What makes a database relational?

Relational databases are made up of tables. Each row (called a record) on a table has a unique identifier, called a key. This key can be listed in another table to form a relationship between the two tables, which is why they are called relational databases.

However, the tables you think you'll see in a database probably don't reflect what's actually there. For example, when you imagine a table that might exist at Amazon, many people often thing that there must be their customer number, then their different order numbers, and under each order number will be the barcodes of the products they purchased.

customer invoices

But this isn't the case at all! If it were, Amazon would need millions of tables! What you're imaging is actually a type of "report" produced by linking different tables together using their relationships.

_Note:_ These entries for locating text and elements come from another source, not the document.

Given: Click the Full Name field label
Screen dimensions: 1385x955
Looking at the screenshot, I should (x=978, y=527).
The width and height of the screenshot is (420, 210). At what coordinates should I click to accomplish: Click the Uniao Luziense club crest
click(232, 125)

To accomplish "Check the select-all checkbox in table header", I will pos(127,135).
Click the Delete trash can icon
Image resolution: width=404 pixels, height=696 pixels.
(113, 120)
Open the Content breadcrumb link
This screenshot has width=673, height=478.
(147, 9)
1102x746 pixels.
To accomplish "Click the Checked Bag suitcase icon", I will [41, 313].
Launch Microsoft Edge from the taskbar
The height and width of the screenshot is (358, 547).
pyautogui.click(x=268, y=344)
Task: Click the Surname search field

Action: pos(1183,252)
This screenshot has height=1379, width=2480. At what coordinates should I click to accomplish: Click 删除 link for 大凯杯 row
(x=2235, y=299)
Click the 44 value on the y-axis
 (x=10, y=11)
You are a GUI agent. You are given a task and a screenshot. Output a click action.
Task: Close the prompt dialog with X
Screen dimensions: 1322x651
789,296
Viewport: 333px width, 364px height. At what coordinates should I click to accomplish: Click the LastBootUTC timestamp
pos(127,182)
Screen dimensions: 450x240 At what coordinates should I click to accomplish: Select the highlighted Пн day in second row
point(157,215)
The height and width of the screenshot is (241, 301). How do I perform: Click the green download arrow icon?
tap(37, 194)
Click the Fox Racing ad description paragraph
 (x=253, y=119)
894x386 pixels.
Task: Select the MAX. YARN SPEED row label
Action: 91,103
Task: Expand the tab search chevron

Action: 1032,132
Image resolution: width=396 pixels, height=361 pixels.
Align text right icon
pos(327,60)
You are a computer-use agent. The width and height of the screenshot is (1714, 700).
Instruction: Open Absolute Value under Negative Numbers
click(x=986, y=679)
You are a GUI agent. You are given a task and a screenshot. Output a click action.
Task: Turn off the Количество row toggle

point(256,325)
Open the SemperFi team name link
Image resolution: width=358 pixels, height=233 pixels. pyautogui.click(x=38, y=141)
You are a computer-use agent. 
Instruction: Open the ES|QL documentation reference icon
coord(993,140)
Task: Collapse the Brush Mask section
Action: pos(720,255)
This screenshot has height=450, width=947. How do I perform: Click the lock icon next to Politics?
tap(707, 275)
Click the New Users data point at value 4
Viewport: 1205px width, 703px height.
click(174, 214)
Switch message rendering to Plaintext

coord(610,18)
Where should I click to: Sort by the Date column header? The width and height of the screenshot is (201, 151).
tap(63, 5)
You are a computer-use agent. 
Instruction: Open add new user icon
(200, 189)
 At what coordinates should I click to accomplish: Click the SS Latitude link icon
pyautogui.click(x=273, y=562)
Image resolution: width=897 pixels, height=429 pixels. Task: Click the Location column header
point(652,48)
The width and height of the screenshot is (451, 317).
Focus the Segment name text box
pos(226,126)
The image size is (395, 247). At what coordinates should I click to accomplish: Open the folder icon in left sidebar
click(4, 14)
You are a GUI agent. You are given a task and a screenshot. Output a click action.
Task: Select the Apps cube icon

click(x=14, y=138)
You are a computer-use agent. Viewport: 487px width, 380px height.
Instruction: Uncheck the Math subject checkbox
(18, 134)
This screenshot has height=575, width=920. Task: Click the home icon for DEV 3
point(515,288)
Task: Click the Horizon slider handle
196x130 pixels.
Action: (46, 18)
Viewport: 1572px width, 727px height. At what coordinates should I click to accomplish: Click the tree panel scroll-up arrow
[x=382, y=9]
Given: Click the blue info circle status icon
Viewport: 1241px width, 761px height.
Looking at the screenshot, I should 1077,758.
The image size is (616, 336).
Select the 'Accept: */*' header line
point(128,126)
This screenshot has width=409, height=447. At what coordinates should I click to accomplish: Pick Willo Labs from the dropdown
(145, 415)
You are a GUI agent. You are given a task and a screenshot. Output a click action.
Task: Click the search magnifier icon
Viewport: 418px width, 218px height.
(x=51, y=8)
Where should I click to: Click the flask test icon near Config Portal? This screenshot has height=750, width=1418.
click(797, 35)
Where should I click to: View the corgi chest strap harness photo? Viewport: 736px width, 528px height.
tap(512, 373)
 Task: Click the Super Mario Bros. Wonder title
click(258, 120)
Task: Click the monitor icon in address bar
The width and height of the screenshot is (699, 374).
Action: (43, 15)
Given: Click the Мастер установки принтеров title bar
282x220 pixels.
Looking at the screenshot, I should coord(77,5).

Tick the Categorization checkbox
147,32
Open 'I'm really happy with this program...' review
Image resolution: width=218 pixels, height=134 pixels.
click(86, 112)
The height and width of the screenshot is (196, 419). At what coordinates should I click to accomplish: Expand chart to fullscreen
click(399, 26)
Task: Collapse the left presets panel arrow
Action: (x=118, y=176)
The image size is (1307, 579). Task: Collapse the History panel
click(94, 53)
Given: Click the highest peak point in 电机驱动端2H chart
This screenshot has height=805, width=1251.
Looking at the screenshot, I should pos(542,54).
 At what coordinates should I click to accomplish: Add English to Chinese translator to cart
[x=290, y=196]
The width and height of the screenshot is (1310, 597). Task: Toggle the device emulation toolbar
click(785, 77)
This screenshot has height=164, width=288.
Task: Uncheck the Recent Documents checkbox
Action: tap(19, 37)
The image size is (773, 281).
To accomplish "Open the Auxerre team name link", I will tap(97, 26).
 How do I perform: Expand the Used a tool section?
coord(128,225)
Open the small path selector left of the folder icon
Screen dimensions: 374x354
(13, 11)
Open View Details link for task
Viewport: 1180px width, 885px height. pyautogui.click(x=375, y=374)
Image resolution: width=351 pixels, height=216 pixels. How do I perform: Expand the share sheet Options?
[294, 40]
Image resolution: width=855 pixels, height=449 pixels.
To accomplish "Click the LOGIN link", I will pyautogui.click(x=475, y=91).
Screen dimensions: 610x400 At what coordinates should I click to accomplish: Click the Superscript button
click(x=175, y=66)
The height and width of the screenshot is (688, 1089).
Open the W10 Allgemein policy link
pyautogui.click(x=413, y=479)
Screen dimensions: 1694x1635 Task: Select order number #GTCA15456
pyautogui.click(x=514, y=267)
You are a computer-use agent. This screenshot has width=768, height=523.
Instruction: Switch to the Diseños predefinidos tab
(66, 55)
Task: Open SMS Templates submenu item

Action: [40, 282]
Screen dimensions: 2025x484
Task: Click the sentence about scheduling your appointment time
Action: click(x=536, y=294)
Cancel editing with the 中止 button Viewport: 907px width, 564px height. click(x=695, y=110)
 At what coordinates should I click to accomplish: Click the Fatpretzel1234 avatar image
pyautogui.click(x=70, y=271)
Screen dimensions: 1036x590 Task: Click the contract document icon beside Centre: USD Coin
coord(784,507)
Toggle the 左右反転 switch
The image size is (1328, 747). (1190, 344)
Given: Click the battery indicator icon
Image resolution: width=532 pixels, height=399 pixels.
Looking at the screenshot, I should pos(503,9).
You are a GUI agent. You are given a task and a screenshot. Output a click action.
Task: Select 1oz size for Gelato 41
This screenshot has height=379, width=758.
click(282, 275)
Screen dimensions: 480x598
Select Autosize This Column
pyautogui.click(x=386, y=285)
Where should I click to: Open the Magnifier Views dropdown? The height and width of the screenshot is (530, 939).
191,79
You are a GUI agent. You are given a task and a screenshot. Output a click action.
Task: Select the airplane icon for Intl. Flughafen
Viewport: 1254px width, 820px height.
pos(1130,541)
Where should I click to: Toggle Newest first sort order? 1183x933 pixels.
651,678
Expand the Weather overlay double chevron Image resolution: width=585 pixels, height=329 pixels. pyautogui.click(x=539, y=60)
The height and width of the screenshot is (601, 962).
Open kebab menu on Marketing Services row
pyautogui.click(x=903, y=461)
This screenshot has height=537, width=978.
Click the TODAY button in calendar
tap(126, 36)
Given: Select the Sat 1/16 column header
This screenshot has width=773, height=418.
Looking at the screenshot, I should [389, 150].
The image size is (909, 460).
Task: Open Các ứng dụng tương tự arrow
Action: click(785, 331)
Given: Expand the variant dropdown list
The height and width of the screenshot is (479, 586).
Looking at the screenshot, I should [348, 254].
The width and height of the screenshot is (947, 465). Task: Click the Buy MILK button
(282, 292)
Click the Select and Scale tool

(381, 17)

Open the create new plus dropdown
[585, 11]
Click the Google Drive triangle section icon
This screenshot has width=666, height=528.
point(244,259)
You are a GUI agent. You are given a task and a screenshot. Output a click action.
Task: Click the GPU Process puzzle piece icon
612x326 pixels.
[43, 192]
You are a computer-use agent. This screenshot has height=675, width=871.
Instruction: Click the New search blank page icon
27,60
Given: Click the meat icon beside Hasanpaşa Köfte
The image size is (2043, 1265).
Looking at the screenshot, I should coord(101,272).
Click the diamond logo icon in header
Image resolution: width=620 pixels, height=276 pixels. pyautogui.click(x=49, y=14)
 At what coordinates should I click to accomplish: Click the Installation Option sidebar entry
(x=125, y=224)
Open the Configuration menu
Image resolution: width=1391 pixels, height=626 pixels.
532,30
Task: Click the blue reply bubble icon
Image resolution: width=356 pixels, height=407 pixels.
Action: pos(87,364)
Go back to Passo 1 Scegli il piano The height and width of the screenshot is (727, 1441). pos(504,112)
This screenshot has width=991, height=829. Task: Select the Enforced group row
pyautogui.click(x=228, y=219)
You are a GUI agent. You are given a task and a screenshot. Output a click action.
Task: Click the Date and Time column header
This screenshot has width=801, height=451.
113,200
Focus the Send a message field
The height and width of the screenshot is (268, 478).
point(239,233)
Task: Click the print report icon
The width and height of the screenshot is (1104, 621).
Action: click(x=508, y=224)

Instead, amazon will have one table that's just a giant list of customers, ordered by their user id number. Then, it will have a list of orders, listed by their order numbers. It will then have an intermediat or relational table that lists user id numbers on one side, and order ids on the other, so that they know who each order belongs to. Then, there will be a table full of products organized by their numbers, and a relational table that lists the order number on one side and the product IDs on the other.

how main and relational tables work together to generate invoices

What different kinds of structures can a Relational Database use?

Generally speaking, there are really only two common ways to structure the tables in a relational database: the star schema and the snowflake schema. Star schemas have a central "fact" table, with other tables clusering around it. Snowflake schemas are highly normalized and create a kind of snowflake shape.

What is normalization?

Normalization is a way to make sure that when you delete records you don't accidentally lose information about another topic, that when you add records you don't introduce incorrectly formatted data (misspellings), and that when you update information it will update everywhere. We do this by breaking things into as many tables as is reasonable for our application: that is, when accuracy is extremely important, data is heavily normalized. When speed is extremely important, we aim for as little normalization as we can, without compromising our data integrity.

Let's say, for example, you have a table, and one of the attributes (columns of the table) is "pets", and it is a text field, where you can note the names and types of pets, as many or as few as exist. This data is not normalized because there could be more than one value in the pet field.

If we take that pet field and instead create a table with pets, have a text field to describe their type (cat, dog, etc) and use a foreign key to link them back to their owner, then we have 1st degree normalization because each thing is in it's own field.

There are more degrees of normalization than this, but the 1st degree is the most essential. We only want to store one value per field.